Enfin, non, la culture bio n’est pas plus chère, mais implique des modifications des habitudes de consommations. Dont la caractéristique essentielle est de libérer du temps à l’activité alimentaire, artisanale ou semi artisanale, et coopérative, contre une production industrielle et concurrentielle, dont la conséquence est le gaspillage énorme de nourriture et de pollution généralisée. Et puis, une bonne agriculture bio ne demande pas forcément plus de travail, avec des rendements aussi performants voir plus, si la terre est bien préservé et même dans le cas d’une production moindre, les qualités nutritive des aliments bio est infiniment supérieures aux produits industriels. Donc, à quantité égale, le bio donne plus d’éléments nutritifs, meilleur goûts (sauf l’aspect et la régularité) et sain, compensant avantageusement ;a différence de prix existant actuellement. Mais cela exige bien de changer sa manière de consommer, celle d’en faire une action politique, citoyenne avant de commencer à prendre plaisir à retrouver le contact et l’harmonie avec la nature. Ne plus se battre contre elle, mais coopérer avec elle.

Pour terminer, tout cela ne supprime pas la concurrence en elle même, ni le principe du mérite, mais simplement les conditionnes aux nécessités et désidérata social.

or, la grande majorité des citoyens du monde s’inquiètent des conséquences environnementales et sanitaires, donc, que s’il doit y avoir concurrence, ce n’est pas pour produire plus pour travailler plus pour consommer plus, mais pour produire mieux, pour travailler moins et consommer solidairement.

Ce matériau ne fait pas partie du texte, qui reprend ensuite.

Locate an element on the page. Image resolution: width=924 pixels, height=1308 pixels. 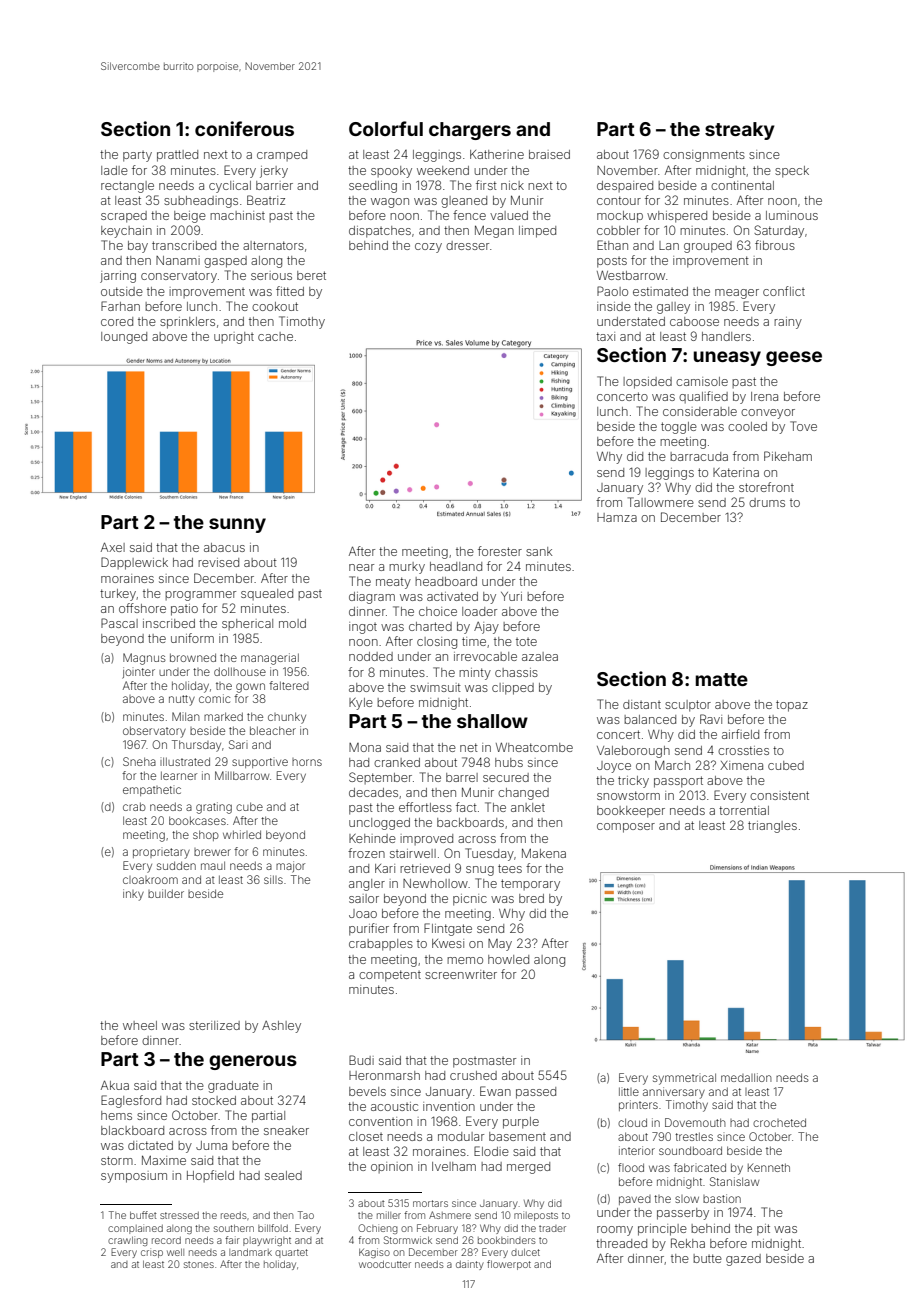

C’est la mondialisation réelle de l’économie par ses interdépendances, qui permet vraiment de s’affranchir de la concurrence au niveau des nations, pour passer à une économie basé sur la coopération où la concurrence n’oppose plus les citoyens, mais les projets définis par ces mêmes citoyens.

Selon cet aphorisme

« la liberté économique commence là où s’arrête les nécessités du contrat social et s’arrête là où commence les contraintes écologiques » (avant la mondialisation des problèmes environnementaux, il n’y avait pas de contrainte écologique. Quand à la nécessité du contrat social, elle est indépendante de la mondialisation, mais la concurrence vise à la réduire aux seuls intérêts de la classe dominante, soit, l’armée et la police pour défendre ses intérêts, contre le reste de la population).

Autrement dit, la liberté économique est la variable d’ajustement entre les nécessités du contrat social et les contraintes écologiques. Or aujourd’hui, c’est exactement le contraire qui nous est vendu, c’est à dire, faire plier le contrat social et les contraintes écologiques pour satisfaire la pseudo liberté économique. Pseudo car la liberté économique ne consiste pas à faire n’importe quoi, mais ce qui est profitable aux générations présente ET futures.